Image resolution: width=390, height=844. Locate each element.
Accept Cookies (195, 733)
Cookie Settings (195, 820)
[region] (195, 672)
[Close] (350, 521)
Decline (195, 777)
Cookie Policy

WORK TO BE COMPLETED: Copy out every entry above exactly.

OUTPUT BELOW:
Image resolution: width=390, height=844. Locate each element.
Accept Cookies (195, 733)
Cookie Settings (195, 820)
[region] (195, 672)
[Close] (350, 521)
Decline (195, 777)
Cookie Policy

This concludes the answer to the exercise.